Профессор. Из жалости.
Гена. К кому это? К ним, что ли?
Профессор. Да нет... Впрочем, хватит задавать пустые вопросы. Возьми-ка лучше да и прочти вслух.
Гена. Пожа-алуйста... Трудно, что ли? Значит, так: «Здравствуйте, Архип Архипович и Гена! У меня к вам просьба. Я недавно прочитала книгу Льюиса Кэрролла «Алиса в Стране Чудес» и слушала по радио отрывки из другой его книги, «Алиса в Зазеркалье». Эти сказки мне очень понравились, я много смеялась, а потом подумала: что же хотел сказать автор? К сожалению, я так и не нашла ответа. Книги веселые, но не может быть, чтобы Льюис Кэрролл написал их только для смеха. Наверное, в этой куче бессмыслиц все же есть какой-то смысл. Или я ошибаюсь? Надя Мальченко, город Пермь»... Все. Ну, и кого же вы тут пожалели?
Профессор. Тебя... Ну да, кого же еще? Я, увы, уже слишком взрослый человек, чтобы свободно чувствовать себя в Стране Чудес. А ты... Неужели ты согласился бы уступить это удовольствие Холмсу с Уотсоном? В общем, собирайся. Думаю, уж ты-то отыщешь там ответ на вопрос Нади Мальченко.
Гена (он в этом совсем не уверен). Вы считаете? Только я, вообще-то, не так уж хорошо эту Страну помню. Я Кэрролла давно читал.
Профессор. Не беда! Дорогу тебе там кто-нибудь да укажет – не пустыня, слава богу... Да, и прихвати с собой вот это!
Гена. А что это за коробочка?
Профессор (несколько уязвленно). Это тебе, дружок, не коробочка, а дистанционное управление нашей машиной. Если с тобой стрясется что-нибудь уж слишком... гм... чудесное, нажми кнопку – и вмиг очутишься рядом со мной.
Гена. Ну, ладно... Попробуем.
Профессор. То-то. Итак, настраиваю машину. Льюис Кэрролл. «Алиса в Стране Чудес»... То есть виноват: на этот раз – «Гена в Стране Чудес»!
И – абсолютная тишина. Гена совершенно один.
Гена. Надо же – никого... А Архип Архипыч еще говорит: не пустыня. Как же не пустыня, когда... Ой! Что это в воздухе такое? Улыбка? Честное слово, улыбка!
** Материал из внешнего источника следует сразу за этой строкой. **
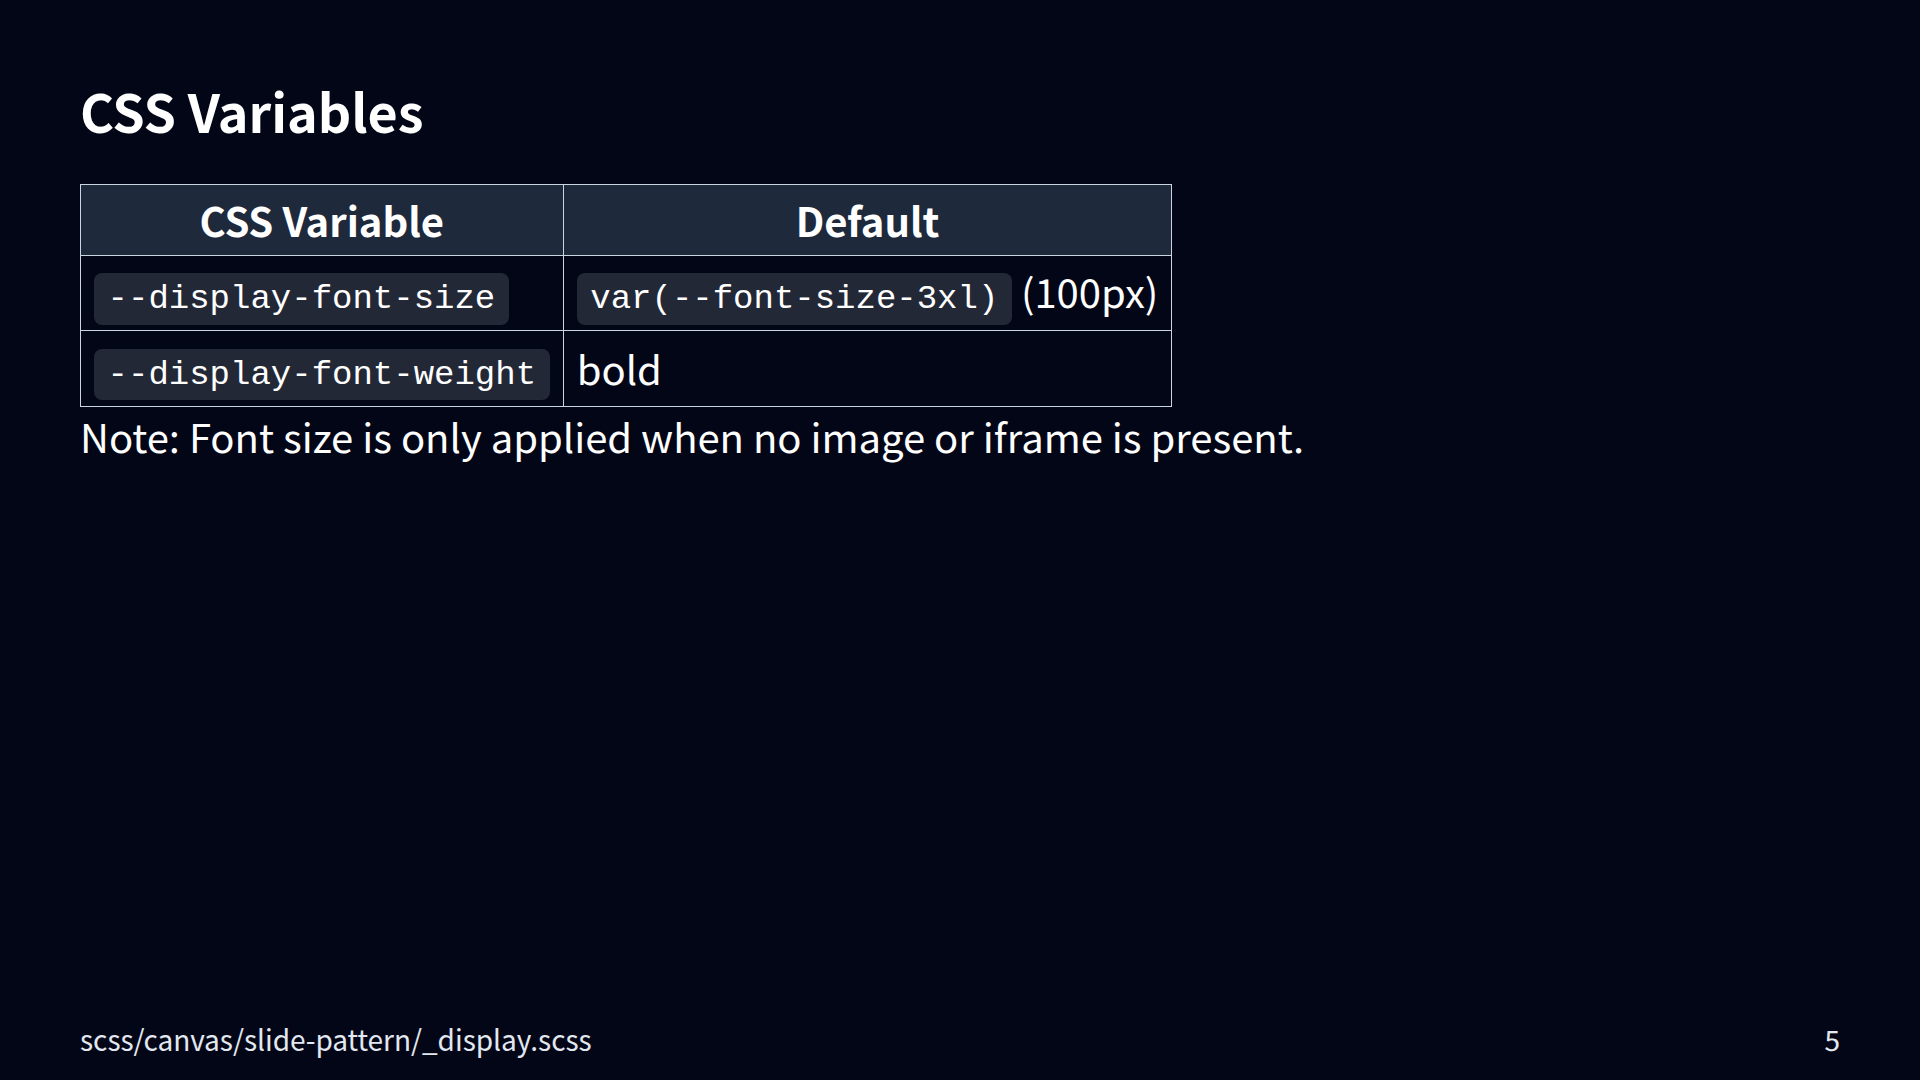The image size is (1920, 1080).
Task: Click the "CSS Variables" slide heading
Action: pos(251,113)
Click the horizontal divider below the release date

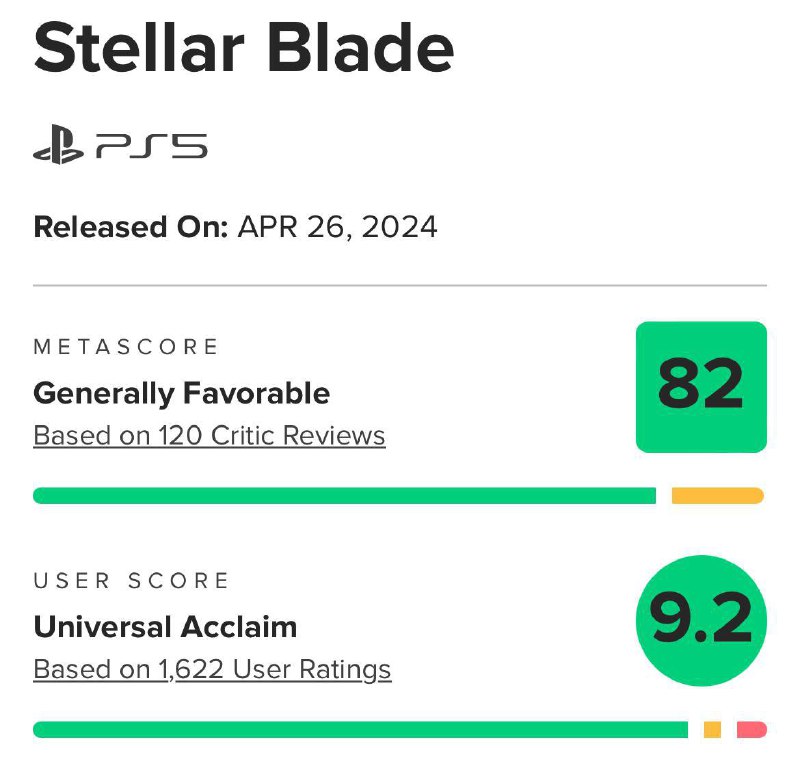[x=400, y=286]
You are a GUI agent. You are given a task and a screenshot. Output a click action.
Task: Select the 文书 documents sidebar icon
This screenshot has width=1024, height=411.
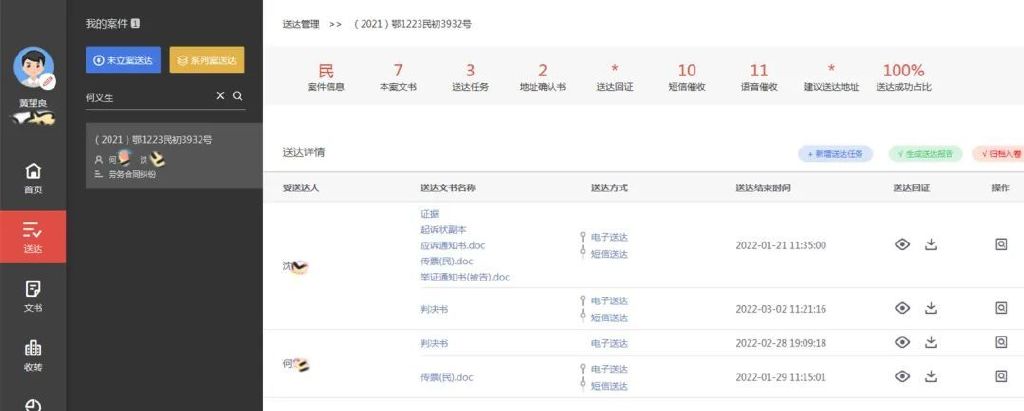[33, 296]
Только кто улыбается, не... (Раздается негромкое «мяу».) Смотрите, кот! Кот прямо из воздуха возникает и еще улыбается, зараза! (Снова «мяу!», но уже обиженное и сердитое.) Ой, извините! Это я нечаянно. Скажите, пожалуйста, как это у вас получается?
Кот. Мяу! Потому что я Чеширский кот.
Гена. Чеширский? Понятно. То есть, наоборот, ничего не понятно.
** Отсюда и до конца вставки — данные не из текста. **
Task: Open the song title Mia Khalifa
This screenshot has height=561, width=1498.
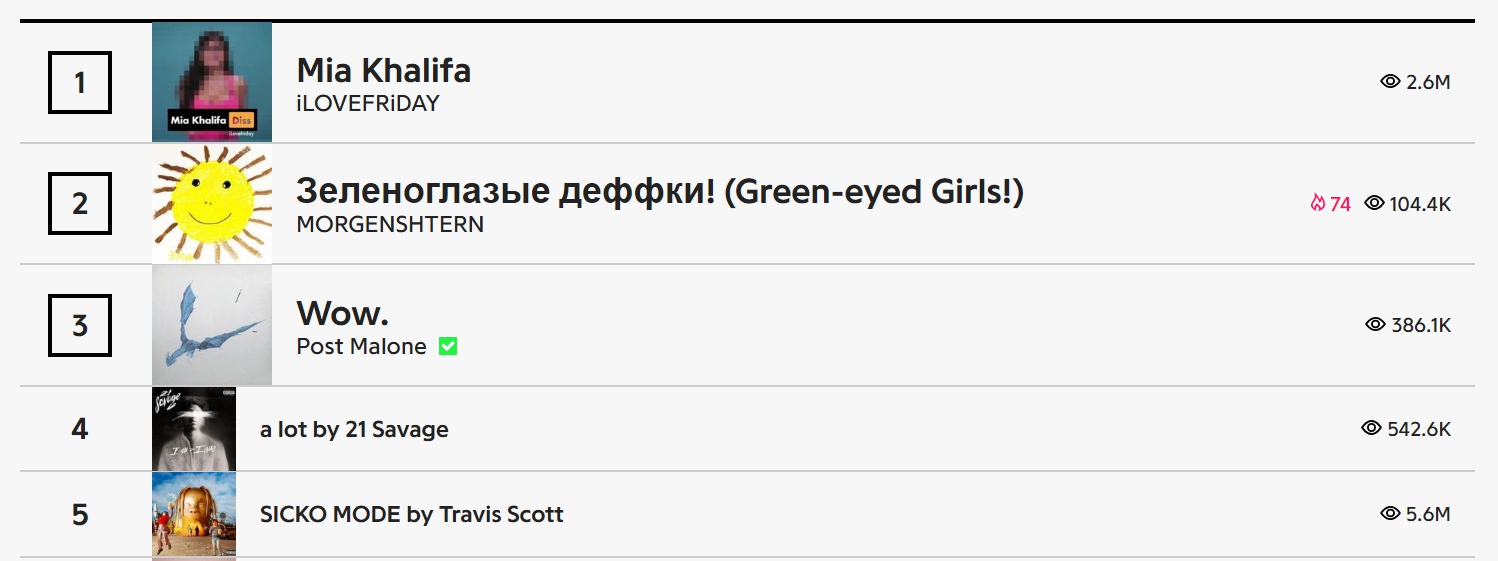Action: click(x=384, y=71)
Кот. Ну, если тебе так уж хочется и если ты не будешь называть меня всякими нечаянными словами, я объясню. Видишь ли, ученые утверждают – а ученые знают все-все на свете, даже то, чего нельзя и не нужно знать, – что некогда в Чешире... Это такое местечко в Англии... Словом, там продавали сыр в виде улыбающейся кошачьей головы. Ясно?
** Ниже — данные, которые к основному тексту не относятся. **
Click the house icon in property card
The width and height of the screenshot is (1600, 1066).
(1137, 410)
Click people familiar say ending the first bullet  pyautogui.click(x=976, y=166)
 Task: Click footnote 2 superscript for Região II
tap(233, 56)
Гена. Насчет сыра ясно. А насчет вашей улыбки не очень...
Кот. Мяу! Какой недалекий мяуальчик! Скажи, если ты съешь этот сыр, можешь ли ты утверждать, что при этом съел и улыбку?
Гена. Улыбку? Нет.
Кот. Ну, вот! Значит, улыбка может существовать отдельно. Как у мяу... как у меня: она появляется прежде, чем возникну я сам, и остается после того, как я исчезну. Сейчас я начну исчезать, и ты это увидишь.